A Kentucky subscriber recently asked the following question:

A homeowner has a replacement cost policy for the dwelling but has an ACV endorsement for the roof. The roofing material that is currently installed is not allowed per local building code to be installed. A synthetic material is available and allowed and meets like kind and quality specifications. How do you calculate the depreciation but then properly account for the increased cost of construction costs?

ANSWER: We specialize in policy interpretation, and the policy does not give depreciation calculations. However, actual cash value of the existing roof includes the depreciation; that is why the ACV is automatically less than replacement cost, so the ACV is what is owed. If the insured has ordinance or law coverage then that will account for the increased costs between replacement with the old roofing material and the new material that meets the code. Couch on Insurance 178:5 states that "the amount of damage or depreciation, if any, to the actual and reasonable market value of the goods not destroyed or rendered worthless, as considered in relation to the purpose for which such goods are owned or kept, should be considered, as such depreciation is a factor which enters into the mode of ascertainment of damages."(emphasis added). The depreciation is how the ACV is determined; once that is established, then you know what amount can be paid towards the repair of the roof.
 
 Litigation Watch
FAIR Plan Coverage Limited by Statute

In 1968, the legislature enacted the California FAIR Plan to provide property insurance to the otherwise uninsurable. Appellants, who lived in high fire risk areas, were insured under the FAIR Plan. Following wildfires, appellants were paid the full amount of their policy limits because their loss was equal to or exceeded the policy limits. Appellants contended, however, that they were entitled to additional payments and should have coverage provided to them under a standard homeowners policy rather than the fire policies issued by the FAIR Plan. The trial court disagreed, determining that the FAIR Plan had met its contractual and statutory obligations to them. The California Court of Appeal, in Gaeton St. Cyr v. California Fair Plan Association, 223 Cal.App.4th 786, 167 Cal.Rptr.3d 507 (2014) resolved whether the policy issued by the FAIR Plan to the plaintiffs should have provided broader coverage.

Beginning in September 2009, appellants filed several complaints against FAIR Plan. In their first amended complaints, appellants admitted that FAIR Plan paid them the actual cash value (ACV) of their respective policies within weeks of their losses. Specifically, they contended that FAIR Plan was required to issue a policy in accordance with the standard form fire insurance policy set forth in section 2071 and the Basic Property Insurance written in the normal market. One appellant asserted that the "Basic Property Insurance written in the normal market is the standard form policy known as the 'HO-3,'" a homeowners policy that provides property, liability, and workers compensation coverages.

The Court of Appeal noted that it is not clear how the FAIR Plan could issue an HO-3 form since it was not submitted as part of its rate plan nor is the FAIR Plan authorized by the statutory scheme to issue some of the coverages offered under that form, like third-party liability and workers compensation.

The FAIR Plan filed a demurrer to the complaints. The demurrer asserted that appellants had failed to state a cause of action for bad faith breach of contract, for breach of contract, or for unfair business practice, because (1) the commissioner had approved all of the challenged features of the FAIR Plan, (2) the FAIR Plan satisfied the statutory requirements for basic property insurance, and (3) under the statutory scheme, the commissioner, not the court, must determine whether the FAIR Plan should have expanded coverage beyond that presently provided in the plan.

* **Short task A**
Answer these questions from the insurance text:
(i) In what year did the legislature enact the California FAIR Plan?
(ii) When did the appellants begin filing complaints against the FAIR Plan?
(iii) Which section of Couch on Insurance is quoted in the answer about the roof?

Source records
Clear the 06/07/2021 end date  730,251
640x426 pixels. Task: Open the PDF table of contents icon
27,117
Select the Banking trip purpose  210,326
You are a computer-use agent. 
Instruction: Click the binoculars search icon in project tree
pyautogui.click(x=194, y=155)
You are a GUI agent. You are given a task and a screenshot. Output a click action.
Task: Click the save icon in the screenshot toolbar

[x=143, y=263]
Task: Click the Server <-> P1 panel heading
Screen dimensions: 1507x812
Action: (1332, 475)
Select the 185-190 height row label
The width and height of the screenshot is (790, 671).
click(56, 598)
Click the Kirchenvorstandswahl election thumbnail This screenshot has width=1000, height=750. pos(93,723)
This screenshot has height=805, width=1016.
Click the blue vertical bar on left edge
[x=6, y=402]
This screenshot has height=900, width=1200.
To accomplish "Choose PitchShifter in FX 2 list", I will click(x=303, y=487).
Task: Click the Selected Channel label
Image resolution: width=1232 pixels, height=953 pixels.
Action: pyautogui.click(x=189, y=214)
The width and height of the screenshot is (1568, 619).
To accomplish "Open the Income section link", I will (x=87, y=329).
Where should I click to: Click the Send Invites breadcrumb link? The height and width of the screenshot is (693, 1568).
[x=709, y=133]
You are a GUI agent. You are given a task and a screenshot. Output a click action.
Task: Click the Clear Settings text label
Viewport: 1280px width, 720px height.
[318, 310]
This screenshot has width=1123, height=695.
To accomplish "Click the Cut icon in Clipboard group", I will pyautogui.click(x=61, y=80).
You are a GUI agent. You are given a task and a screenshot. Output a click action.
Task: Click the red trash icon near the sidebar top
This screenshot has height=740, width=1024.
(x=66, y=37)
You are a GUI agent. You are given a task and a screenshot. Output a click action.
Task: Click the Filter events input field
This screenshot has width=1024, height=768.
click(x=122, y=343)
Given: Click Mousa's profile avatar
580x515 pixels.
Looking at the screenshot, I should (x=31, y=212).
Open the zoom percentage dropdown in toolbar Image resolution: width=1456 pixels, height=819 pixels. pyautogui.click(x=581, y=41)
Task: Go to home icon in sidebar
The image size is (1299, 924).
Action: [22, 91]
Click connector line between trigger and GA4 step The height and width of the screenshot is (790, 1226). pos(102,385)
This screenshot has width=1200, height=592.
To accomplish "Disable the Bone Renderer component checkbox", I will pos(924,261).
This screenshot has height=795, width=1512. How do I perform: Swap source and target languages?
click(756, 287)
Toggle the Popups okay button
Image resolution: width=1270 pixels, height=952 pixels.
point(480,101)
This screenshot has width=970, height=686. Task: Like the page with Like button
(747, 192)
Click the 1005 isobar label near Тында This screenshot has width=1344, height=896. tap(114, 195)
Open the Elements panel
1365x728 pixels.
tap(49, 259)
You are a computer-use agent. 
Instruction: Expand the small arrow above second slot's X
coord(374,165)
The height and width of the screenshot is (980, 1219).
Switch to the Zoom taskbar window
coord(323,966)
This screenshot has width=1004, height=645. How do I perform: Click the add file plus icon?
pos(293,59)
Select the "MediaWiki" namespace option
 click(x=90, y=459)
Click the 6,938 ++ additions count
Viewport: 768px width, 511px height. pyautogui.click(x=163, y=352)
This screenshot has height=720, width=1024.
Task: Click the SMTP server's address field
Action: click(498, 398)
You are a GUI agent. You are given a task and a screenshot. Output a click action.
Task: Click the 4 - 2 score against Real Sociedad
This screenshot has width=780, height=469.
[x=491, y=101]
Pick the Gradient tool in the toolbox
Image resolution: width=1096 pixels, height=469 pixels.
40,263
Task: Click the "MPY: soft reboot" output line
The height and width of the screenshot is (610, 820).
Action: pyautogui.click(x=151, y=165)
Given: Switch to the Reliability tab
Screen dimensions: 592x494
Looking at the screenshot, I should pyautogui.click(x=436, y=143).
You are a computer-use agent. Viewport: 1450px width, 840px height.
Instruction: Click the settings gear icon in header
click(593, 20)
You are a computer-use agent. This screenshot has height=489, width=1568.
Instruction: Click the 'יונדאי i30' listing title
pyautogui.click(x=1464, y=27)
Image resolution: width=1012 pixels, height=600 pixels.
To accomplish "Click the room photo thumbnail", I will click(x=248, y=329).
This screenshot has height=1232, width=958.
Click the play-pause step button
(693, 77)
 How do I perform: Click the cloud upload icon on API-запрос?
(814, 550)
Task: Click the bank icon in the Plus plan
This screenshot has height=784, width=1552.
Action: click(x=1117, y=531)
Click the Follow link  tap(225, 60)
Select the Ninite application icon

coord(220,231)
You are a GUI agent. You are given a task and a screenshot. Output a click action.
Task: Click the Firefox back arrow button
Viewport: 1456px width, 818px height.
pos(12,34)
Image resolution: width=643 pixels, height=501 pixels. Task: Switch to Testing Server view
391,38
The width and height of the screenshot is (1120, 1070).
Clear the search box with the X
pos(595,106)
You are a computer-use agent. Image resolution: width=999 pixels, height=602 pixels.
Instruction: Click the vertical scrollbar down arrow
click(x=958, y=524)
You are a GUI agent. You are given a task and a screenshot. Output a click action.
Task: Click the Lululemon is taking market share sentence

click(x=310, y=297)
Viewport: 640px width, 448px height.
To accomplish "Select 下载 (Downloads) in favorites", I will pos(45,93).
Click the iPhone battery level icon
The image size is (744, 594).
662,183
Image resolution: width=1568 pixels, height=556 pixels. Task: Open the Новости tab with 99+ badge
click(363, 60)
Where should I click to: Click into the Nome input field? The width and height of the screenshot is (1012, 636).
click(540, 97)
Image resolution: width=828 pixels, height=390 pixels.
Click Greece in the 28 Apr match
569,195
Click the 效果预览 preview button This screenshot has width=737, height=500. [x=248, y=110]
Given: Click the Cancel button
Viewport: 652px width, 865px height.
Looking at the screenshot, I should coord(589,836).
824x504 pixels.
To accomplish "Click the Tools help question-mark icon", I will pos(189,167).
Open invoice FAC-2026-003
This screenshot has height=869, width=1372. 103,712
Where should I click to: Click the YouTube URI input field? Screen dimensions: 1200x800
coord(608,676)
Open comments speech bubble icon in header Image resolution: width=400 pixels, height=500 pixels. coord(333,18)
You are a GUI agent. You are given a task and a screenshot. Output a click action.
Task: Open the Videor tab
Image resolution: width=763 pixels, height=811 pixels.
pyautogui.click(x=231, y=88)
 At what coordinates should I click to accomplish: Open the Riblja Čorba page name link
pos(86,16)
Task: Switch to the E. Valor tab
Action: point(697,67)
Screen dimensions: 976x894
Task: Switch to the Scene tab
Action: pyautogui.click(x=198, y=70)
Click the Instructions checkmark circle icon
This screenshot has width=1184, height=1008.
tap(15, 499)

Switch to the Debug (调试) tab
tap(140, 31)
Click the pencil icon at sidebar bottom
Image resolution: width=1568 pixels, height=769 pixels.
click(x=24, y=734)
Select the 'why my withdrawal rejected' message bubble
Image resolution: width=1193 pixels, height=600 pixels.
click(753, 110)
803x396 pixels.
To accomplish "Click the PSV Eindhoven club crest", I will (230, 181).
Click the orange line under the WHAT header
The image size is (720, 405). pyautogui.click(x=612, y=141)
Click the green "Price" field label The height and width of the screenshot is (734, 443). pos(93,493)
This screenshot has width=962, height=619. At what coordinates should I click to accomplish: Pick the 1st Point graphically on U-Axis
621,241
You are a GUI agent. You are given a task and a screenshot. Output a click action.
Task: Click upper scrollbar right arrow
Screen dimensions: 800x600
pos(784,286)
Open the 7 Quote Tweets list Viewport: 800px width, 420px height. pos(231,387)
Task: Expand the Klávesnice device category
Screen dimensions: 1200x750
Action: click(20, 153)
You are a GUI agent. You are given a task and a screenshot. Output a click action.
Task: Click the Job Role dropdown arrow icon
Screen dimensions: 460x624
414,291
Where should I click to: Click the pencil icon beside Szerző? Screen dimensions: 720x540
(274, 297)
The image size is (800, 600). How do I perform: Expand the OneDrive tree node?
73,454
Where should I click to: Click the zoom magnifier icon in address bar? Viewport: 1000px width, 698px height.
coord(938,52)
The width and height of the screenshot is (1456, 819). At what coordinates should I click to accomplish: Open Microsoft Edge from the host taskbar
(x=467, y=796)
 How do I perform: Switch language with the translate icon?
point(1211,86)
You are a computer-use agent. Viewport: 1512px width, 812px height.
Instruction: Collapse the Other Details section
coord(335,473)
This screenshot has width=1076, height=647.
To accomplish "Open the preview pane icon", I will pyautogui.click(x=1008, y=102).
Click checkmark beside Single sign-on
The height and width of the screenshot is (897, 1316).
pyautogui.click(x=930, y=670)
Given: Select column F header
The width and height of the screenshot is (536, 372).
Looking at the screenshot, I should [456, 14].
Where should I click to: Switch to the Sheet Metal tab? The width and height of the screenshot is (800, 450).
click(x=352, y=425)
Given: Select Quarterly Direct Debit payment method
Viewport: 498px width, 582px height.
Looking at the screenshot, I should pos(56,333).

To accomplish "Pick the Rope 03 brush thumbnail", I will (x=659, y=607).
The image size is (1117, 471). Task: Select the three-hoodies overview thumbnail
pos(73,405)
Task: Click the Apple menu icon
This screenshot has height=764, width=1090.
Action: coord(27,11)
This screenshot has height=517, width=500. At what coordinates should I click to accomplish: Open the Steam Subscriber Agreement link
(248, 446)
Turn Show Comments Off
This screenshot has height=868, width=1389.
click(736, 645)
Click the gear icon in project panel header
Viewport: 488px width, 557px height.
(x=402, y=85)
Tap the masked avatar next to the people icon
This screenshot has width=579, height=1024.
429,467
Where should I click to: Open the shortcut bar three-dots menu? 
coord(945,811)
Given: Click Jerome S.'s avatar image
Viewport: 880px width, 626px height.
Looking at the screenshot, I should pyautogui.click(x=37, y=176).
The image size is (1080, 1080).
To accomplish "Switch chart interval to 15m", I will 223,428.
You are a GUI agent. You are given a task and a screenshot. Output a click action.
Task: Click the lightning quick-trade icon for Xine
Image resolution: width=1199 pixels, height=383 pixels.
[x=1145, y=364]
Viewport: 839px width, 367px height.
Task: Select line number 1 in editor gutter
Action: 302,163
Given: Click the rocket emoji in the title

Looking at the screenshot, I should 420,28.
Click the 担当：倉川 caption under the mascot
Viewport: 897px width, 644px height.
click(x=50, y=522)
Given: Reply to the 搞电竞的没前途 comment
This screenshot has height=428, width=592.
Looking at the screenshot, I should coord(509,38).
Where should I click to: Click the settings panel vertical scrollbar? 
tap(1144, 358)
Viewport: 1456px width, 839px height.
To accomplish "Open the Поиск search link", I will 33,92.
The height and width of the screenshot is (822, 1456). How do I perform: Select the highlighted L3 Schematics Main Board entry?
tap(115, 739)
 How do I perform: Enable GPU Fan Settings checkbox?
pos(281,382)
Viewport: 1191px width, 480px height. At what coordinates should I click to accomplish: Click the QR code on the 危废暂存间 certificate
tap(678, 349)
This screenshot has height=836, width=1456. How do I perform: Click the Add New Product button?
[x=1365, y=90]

* **Short task B**
In the listing, copy the lines exactly, starting with the line that contains "The height and width of the screenshot is (980, 1219)." and going on through the line that contains "click(x=90, y=459)".

* **Task answer A**
(i) 1968
(ii) September 2009
(iii) 178:5

* **Task answer B**
The height and width of the screenshot is (980, 1219).
Switch to the Zoom taskbar window
coord(323,966)
This screenshot has width=1004, height=645. How do I perform: Click the add file plus icon?
pos(293,59)
Select the "MediaWiki" namespace option
 click(x=90, y=459)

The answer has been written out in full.